|Environmental Scientist, Chris Rohrer|
|Loving our jobs!|
Making the world safe for Boy Scouts and four-wheelers
Name and position
Chris Rohrer, Environmental Scientist, Division of Oil, Gas & Mining
Chris Rohrer inspects the entrance to an old mine.
What do you do?
As a senior reclamation specialist in the Abandoned Mine Reclamation Program, I manage projects from initial inventory to construction to close dangerous abandoned mines from public access. Abandoned mines present numerous hazards for unsuspecting explorers. There are dozens of deaths and injuries every year in abandoned mines in our country. I enjoy the work. Proof is that I may have the shortest resume of anyone my age: my entire professional career has been with the abandoned mine program, starting with a college internship. During the summer field season I spend time outdoors investigating abandoned mine operations for reclamation potential and conducting site-specific research on mine hazards and safety and environmental conditions. The winter months I'm found in the office developing reclamation plans and construction specifications for upcoming projects. I occasionally have to pinch myself that someone is willing to pay me to wander around the mountains.
What kind of education is required for a job like yours?
There are several specific sciences that fall into the category of "environmental scientist." An education is required in geology, biology, soils, ecology, hydrology, hydrogeology, or a closely related field.
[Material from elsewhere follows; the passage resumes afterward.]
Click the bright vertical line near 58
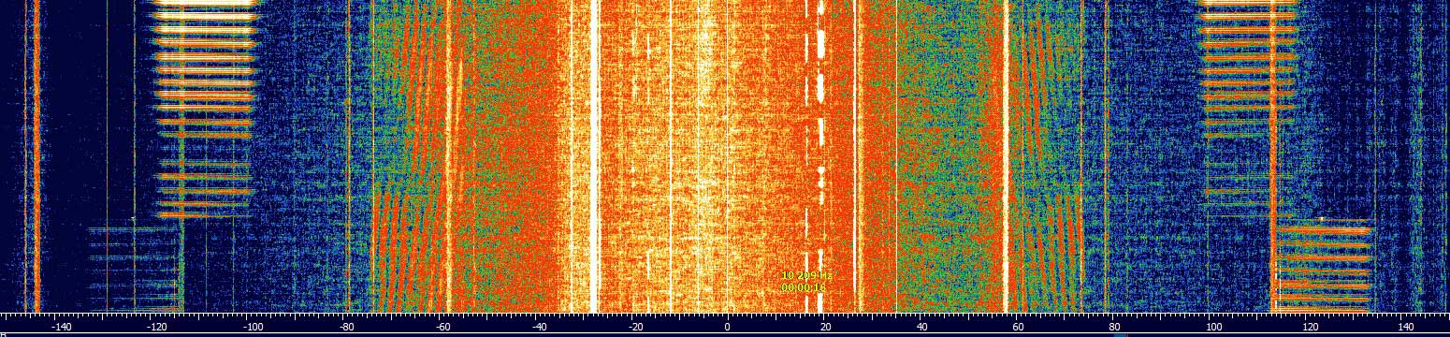The height and width of the screenshot is (337, 1450). pyautogui.click(x=1006, y=155)
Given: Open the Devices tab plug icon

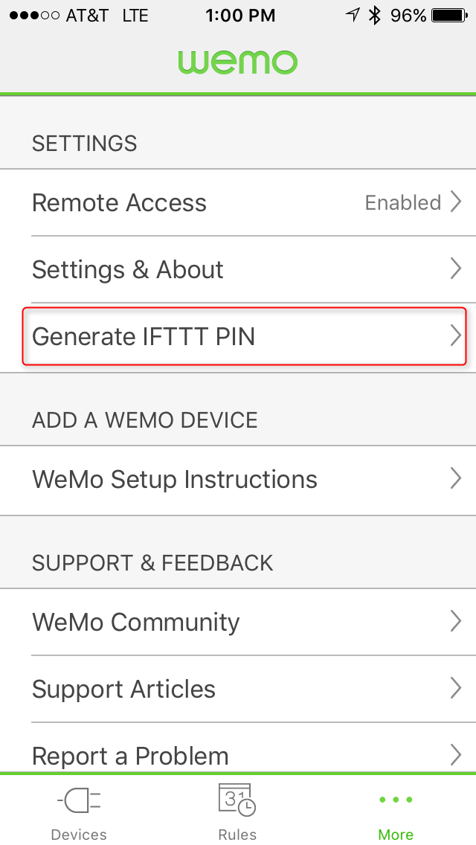Looking at the screenshot, I should click(79, 800).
Interdisciplinary training is valuable, as the solutions to environmental problems require multidisciplinary perspectives. Other environmental scientists in the division have degrees in geologic engineering, geology, or petroleum engineering and work with permitting coal or mineral mines and with oil and gas exploration and production operations. There are many other positions in the division, all requiring different educational backgrounds that support our work.
What would you suggest for people considering a career as an environmental scientist?
As with any career decision it's important that you enjoy what you're doing and it helps if you don't want a job that requires you to sit at a desk all day, every day (although the latter is usually a given for most people considering an environmental career). Obviously you should have a deep interest in the life and/or earth sciences. This natural science core knowledge should be complemented by a well-rounded, liberal arts curriculum, because environmental problems require holistic, "big picture" solutions that cross disciplines. You need to be able to communicate with and understand other specialties, as well as the general public. You may be called upon to draw upon other skills yourself. At various times in my career I have been a biologist, historian, chemist, civil engineer, accountant, administrator, artist, demographer, publicist, cartographer, ditch digger, mathematician, policy wonk, graphic designer, surveyor, writer, and more without ever changing jobs. Finally, don't think that a natural resources career means that you do not have to work with people; you will need people skills as much as in any other field.
Why did you become an environmental scientist?
I grew up on a midwestern farm with access to fields, creeks, and forests and spent plenty of time fishing, catching tadpoles, and looking under logs. My mother and grandmother instilled an appreciation of birds very early. For my fifth birthday I was offered a choice of bird song recordings from the Cornell ornithology labs or something else long forgotten. I picked the records. Binoculars and a Peterson field guide were always near our window. In my teens, these rural values steeped in a traditional soil and water and wildlife conservation ethos were further shaped by the environmental movement and energy shocks of the 1970's. I wanted to fix the planet. There really was no choice.
In this job, there are rewards from being outdoors, the physical activity, and encounters with the best and worst of our mining heritage. There is satisfaction in being part of a team that includes co-workers and contractors that takes a problem and sees it through to its resolution. I thrive on the many facets of the work and the varied challenges, such as trying to figure out how to safeguard a shaft while preserving the historic headframe above it and protecting bat habitat inside. There is a tangible sense of accomplishment in that.